- REQUIRED ACTIONS -
a - In the passage on the namilumab trial, what share of patients receiving namilumab had been discharged from hospital or ICU by day 28?
b - Pick up the passage on the namilumab trial after its final sentence and extend it.

- GIVEN TEXT -
As well as COVID-19 pneumonia, all study participants had CRP levels greater than 40mg/l. The researchers compared the probability of the reduction of levels of CRP in patients. Compared to usual care alone, the researchers found there was a 97% probability of CRP being reduced over time in those given namilumab when compared with usual care alone.
The patients were monitored, and after 28 days the study also showed there were fewer deaths and more discharges from hospital or ICU in those who had been given namilumab compared to those receiving usual care alone.
By day 28, 78% (43) of the patients receiving namilumab were discharged from hospital or ICU, compared to 61% (33) of the patients given usual care. In the namilumab group, 11% (6) were still in hospital by day 28, compared to 20% (11) in the usual care group. Of those in the namilumab group, 11% (6) patients died compared to 19% (10) who died in the usual care group by day 28.
The team calculated the differences between the two cohorts in overall probability of those being discharged from ICU or a ward at 28 days. Of those on a ward, the probability of discharge at day 28 was 64% in the usual care cohort, compared to 77% in the Namilumab cohort. Of those in ICU, probability of discharge at day 28 was 47% in the usual care group, compared to 66% in the Namilumab cohort.
Dr Ben Fisher, co-chief investigator of the CATALYST trial at the University of Birmingham’s Institute of Inflammation and Ageing, and Consultant Rheumatologist at University Hospitals Birmingham NHS Foundation Trust (UHB), said: “Our research has provided important proof-of-concept evidence that namilumab reduces inflammation in hospitalised patients with COVID-19 pneumonia. However, our sample size is too small for a definitive assessment of clinical outcomes and further studies are required for this, as well as to understand better the population that may benefit most. Our results may not generalise to hospitalised patients without evidence of pneumonia or raised CRP or patients not requiring hospitalisation. It is important, therefore, that namilumab is now prioritised for further COVID-19 research in a much larger national Phase III clinical trial.”

- EXTRACTED ENTRIES -

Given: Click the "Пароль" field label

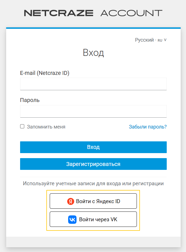Looking at the screenshot, I should 30,100.
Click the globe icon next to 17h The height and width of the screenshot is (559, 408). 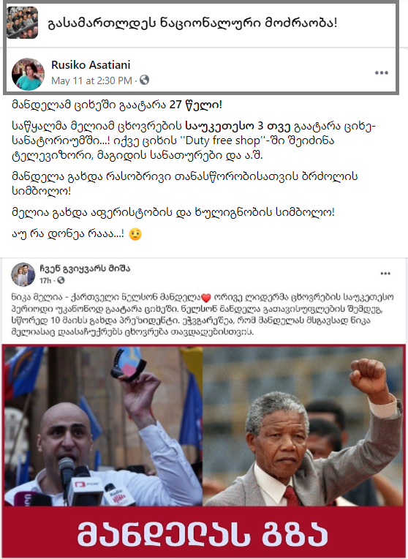click(61, 280)
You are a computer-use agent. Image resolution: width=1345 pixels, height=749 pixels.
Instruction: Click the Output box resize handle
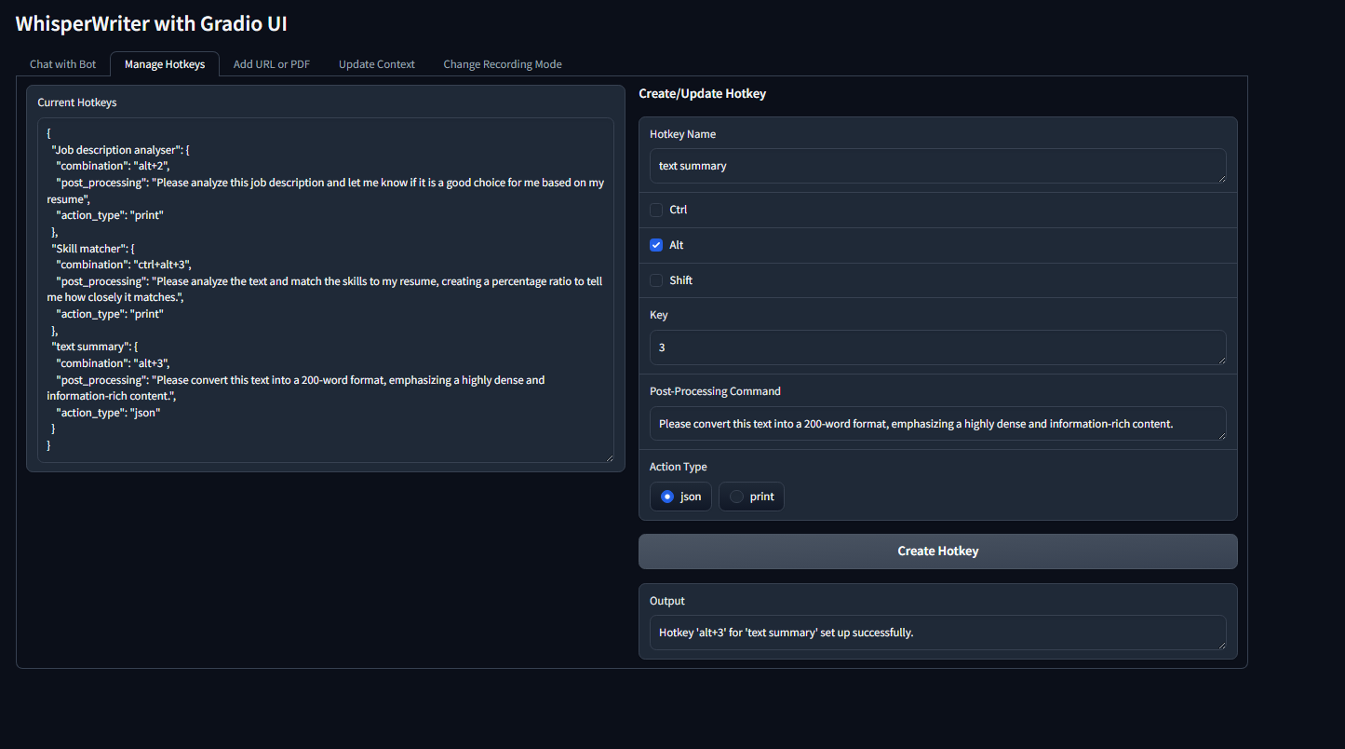click(1221, 645)
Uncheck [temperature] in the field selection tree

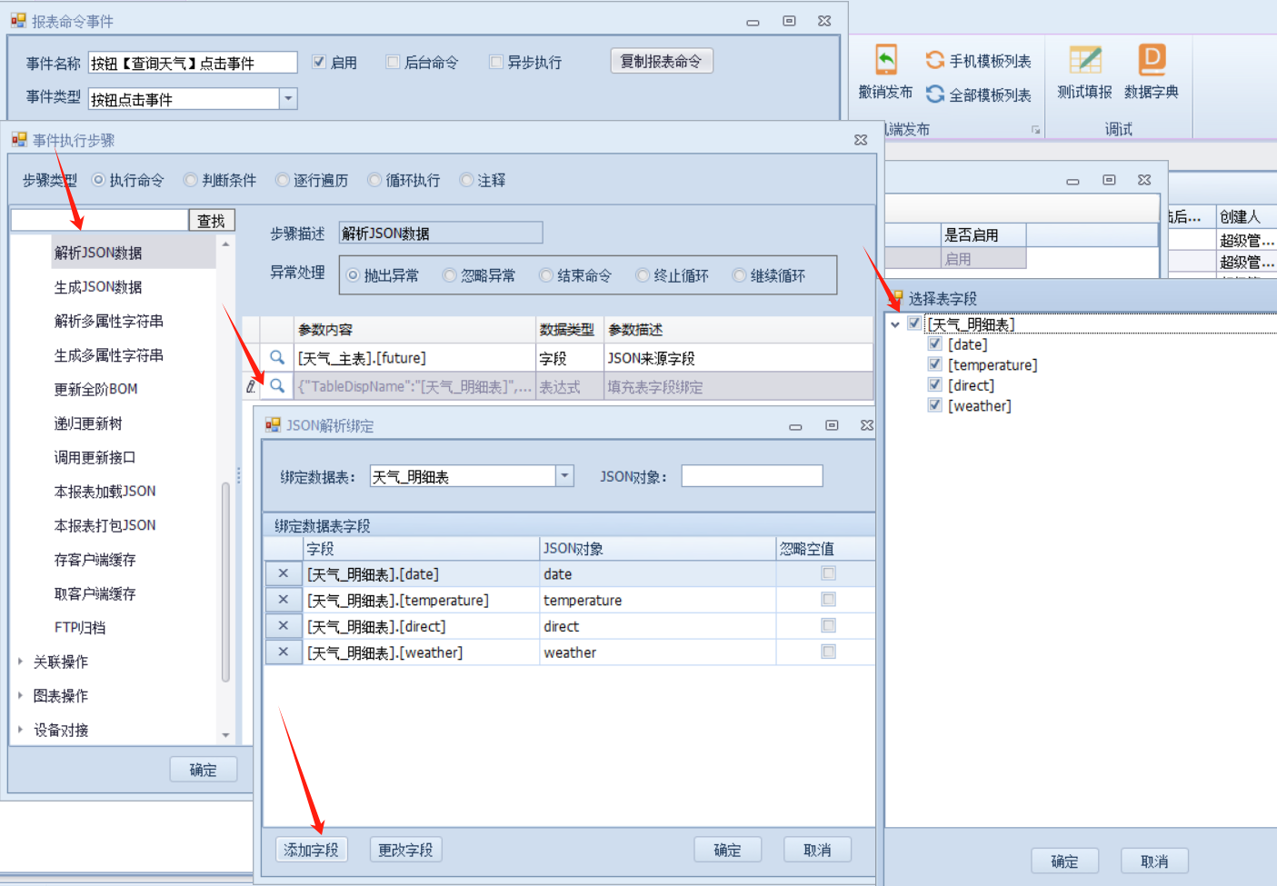tap(934, 364)
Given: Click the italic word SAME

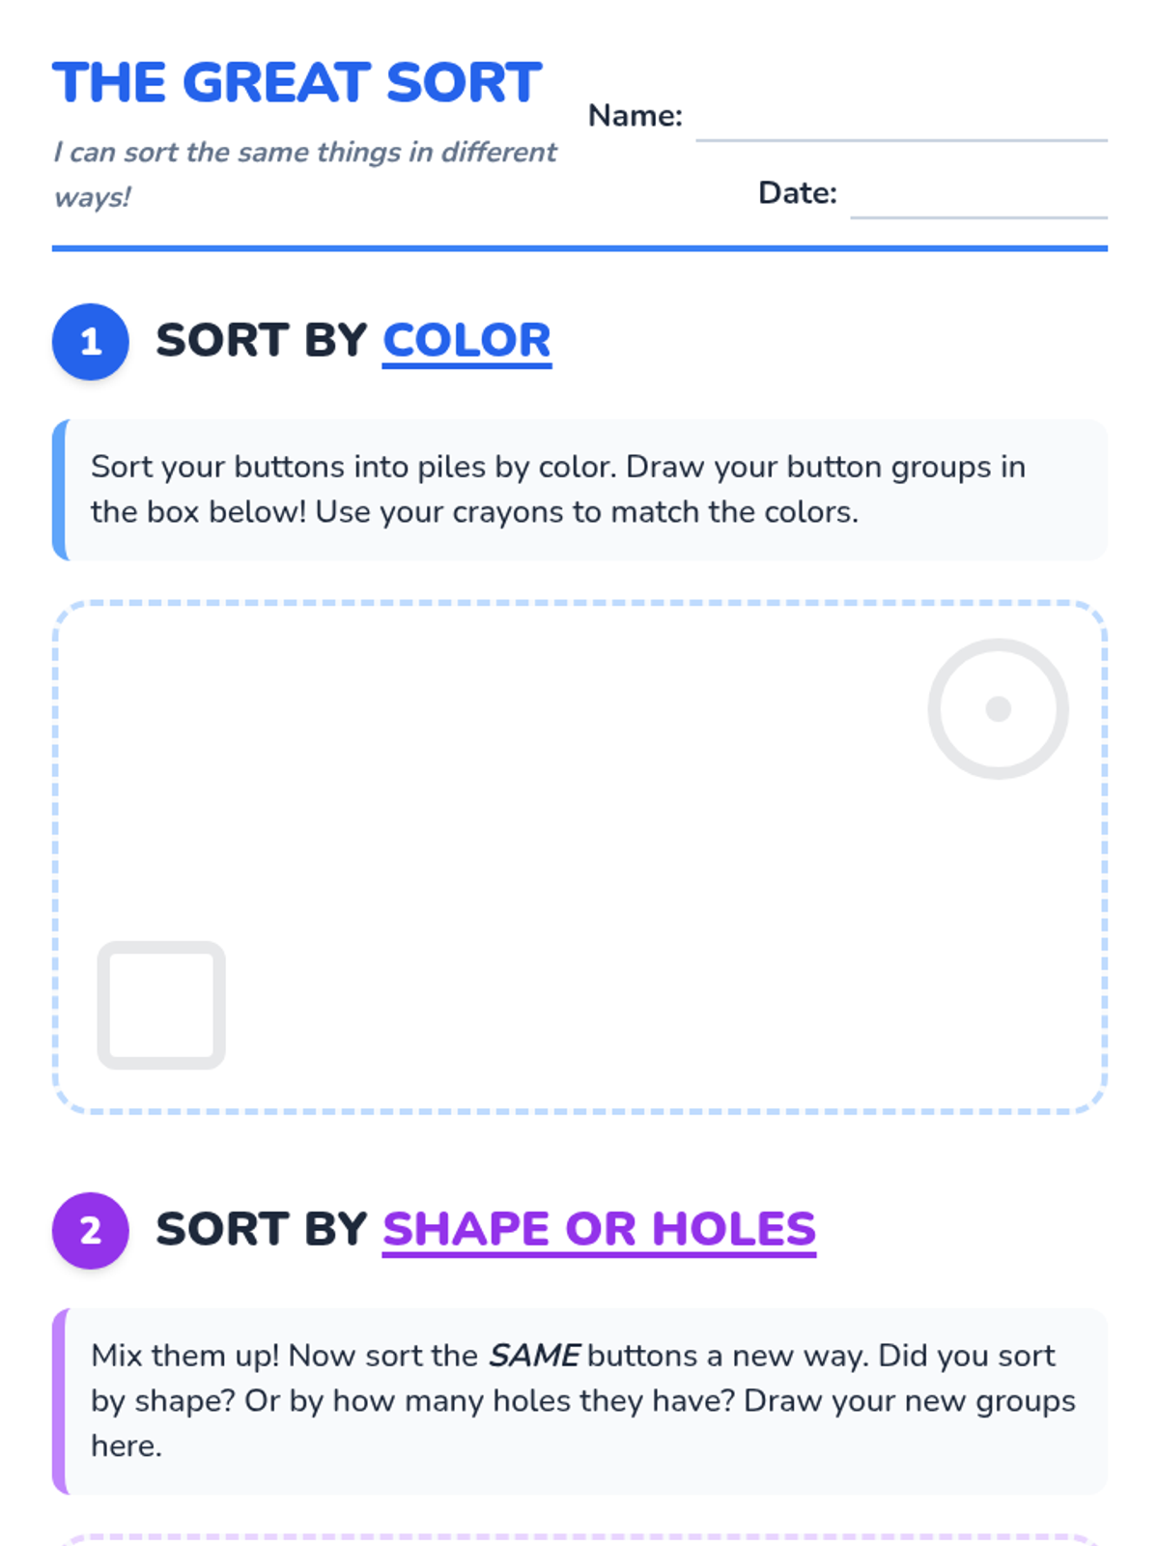Looking at the screenshot, I should (534, 1356).
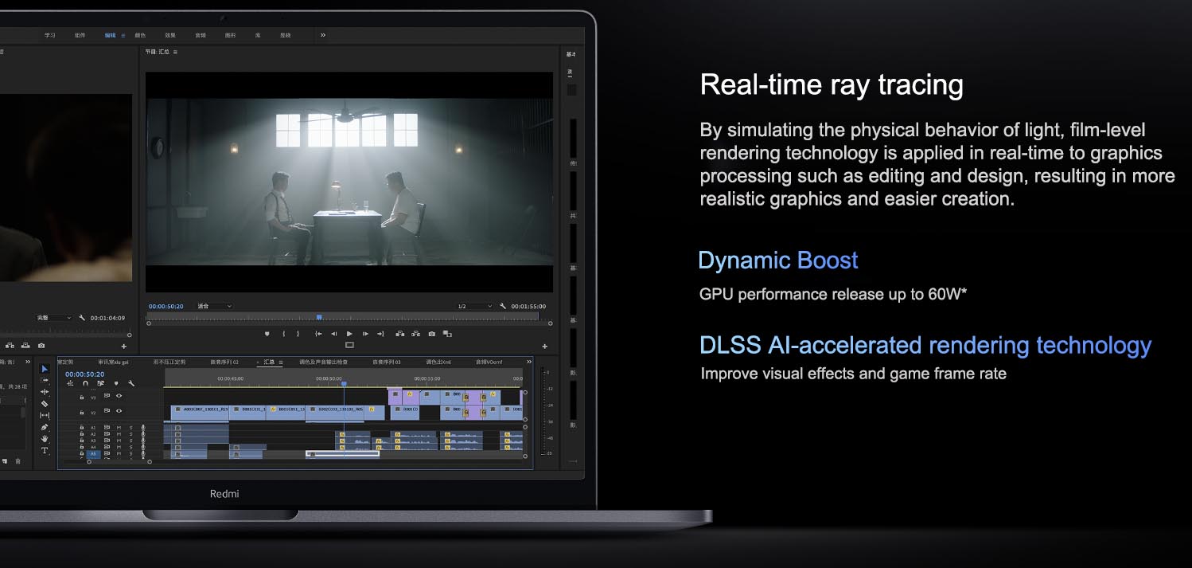Image resolution: width=1192 pixels, height=568 pixels.
Task: Open the 适合 zoom level dropdown
Action: (x=214, y=306)
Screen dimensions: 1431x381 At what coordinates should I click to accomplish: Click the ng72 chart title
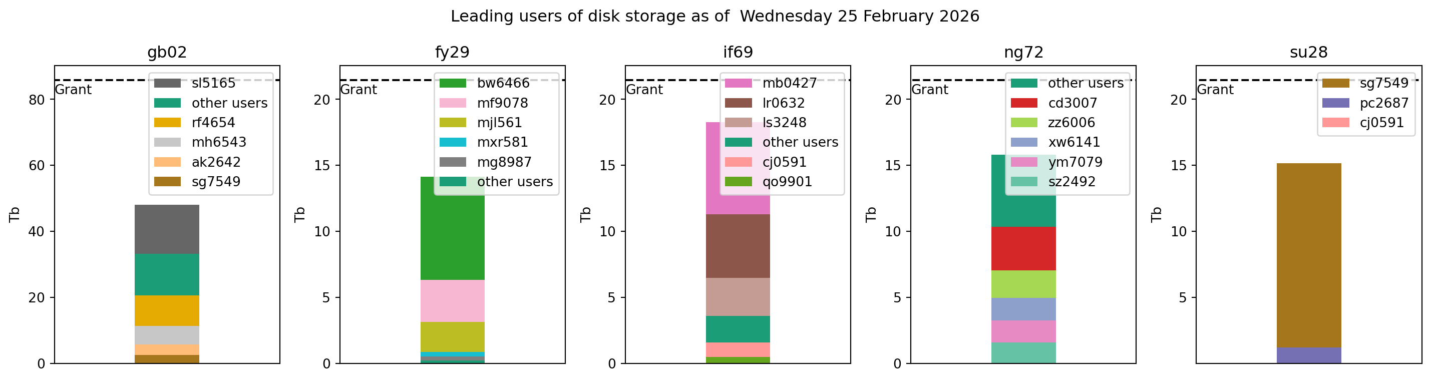pos(1023,52)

- RESPONSES PER TASK -
a - 78% (43 patients).

b -
Dr Someit Sidhu, Co-founder of Izana Bioscience, said: “We are proud to support the CATALYST trial led by the highly experienced team at the University of Birmingham and UHB, Europe’s largest integrated critical care centre. “We believe namilumab can play a significant role in dampening the hyper-inflammation seen in patients with severe COVID-19 infection and are committed to working with regulators and partners across the world to ensure this potential therapy can be developed for patients with COVID-19 who urgently need treatments. This is a particularly significant moment for me, supporting the global response to this pandemic through the work of the team at University Hospital Birmingham – the hospital where I trained as a junior doctor before going on to found Izana.”
The CATALYST team also tested a second drug called infliximab (CT-P13), currently used as a treatment for inflammatory conditions. They compared the same patients with COVID-19 pneumonia and CRP levels greater than 40mg/l receiving ‘usual care’, to 35 patients receiving usual care and a single intravenous dose of 5mg/kg of infliximab. However, the study found infliximab was not more effective than usual care, with just a 15% probability of CRP being reduced.
Dr Fisher added: “Our findings relating to infliximab, while disappointing, are also important as we continue to investigate and identify existing and new anti-inflammatory drugs that may play a critical role in targeting and reducing the most serious symptoms of COVID-19.”
Designed by the Inflammation – Advanced and Cell Therapy Trials Team (I-ACT) at the University of Birmingham’s Cancer Research UK Clinical Trials Unit, CATALYST is being run in close partnership with UHB and the Birmingham National Institute for Health Research Biomedical Research Centres (NIHR BRC) and delivered in close collaboration with the NIHR BRCs at Oxford, Imperial College London and University College London.